As a parent, a Latina and the leader of an organization that celebrates diversity and relentlessly advocates for equity in education in Michigan, I understand all that is at stake when we accept and excuse bigotry through our silence. Which is why it is so important for responsible Americans to stand up to hate in any form – whether it is blatant or veiled, through act or omission.
This moment is a reminder of our obligation to stand up against hate wherever and however it takes root. It is a reminder of our responsibility to teach that racism and bigotry have no place in our communities. And we must be committed to ensuring that every child — no matter where they were born, what they look like, how they pray or who they love — knows that they are welcome in our communities, that they matter for our future, and that they have the opportunity to achieve their full potential.
Our collective challenge, however, is to be equally outraged when this racism is far less blatant and far more potent. For decades, we have seen leaders at every level stand by silently as children of color were under-resourced, under-served and under-educated in our public schools. We must stand against racism when it is a Latino classroom with too many students and too few books. When African American students are arrested for the same act that sends White peers to the principal’s office. When we provide less, expect less and fail to hold adults accountable for the learning of African American and Latino children.

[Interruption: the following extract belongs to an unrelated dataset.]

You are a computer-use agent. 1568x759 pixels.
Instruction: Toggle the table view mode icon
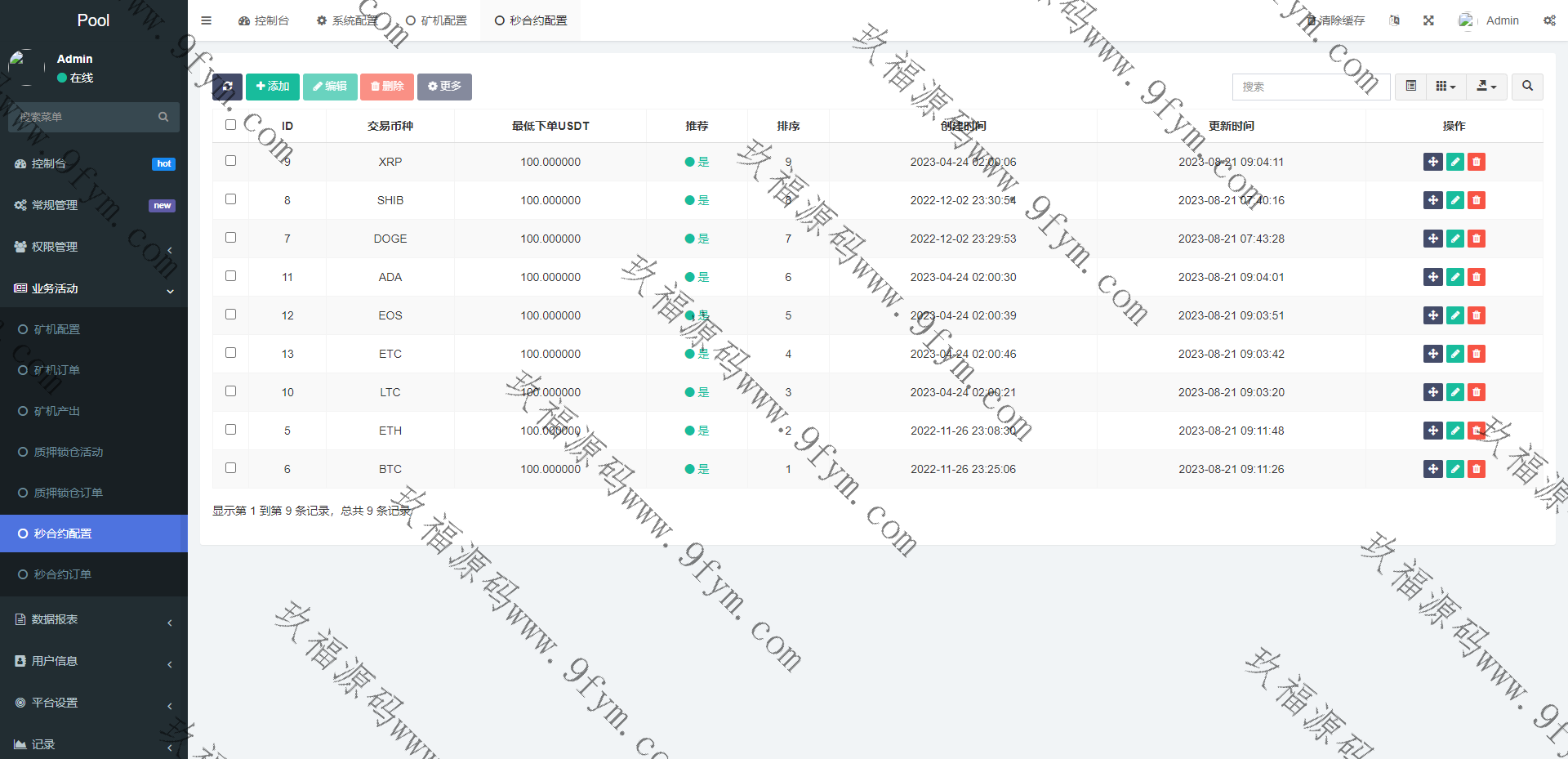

In the last week, I have been buoyed to see and hear Americans of every background — from both sides of the political aisle and every imaginable background — decry the acts in Charlottesville and President Donald Trump’s reaction since then. I am buoyed because at its heart, I believe in the best of America — and I’ve seen that spirit expressed among so many neighbors, colleagues, friends and civic leaders.
Public education is an issue that can and should bring Americans of every background together to work for an equitable and excellent education for every child.
Let’s let Charlottesville be more than a reminder of our lesser spirit. Let’s make Charlottesville a call to work together to make our country stronger and more inclusive for every American — and every American child.
Amber Arellano is executive director of the Education Trust-Midwest.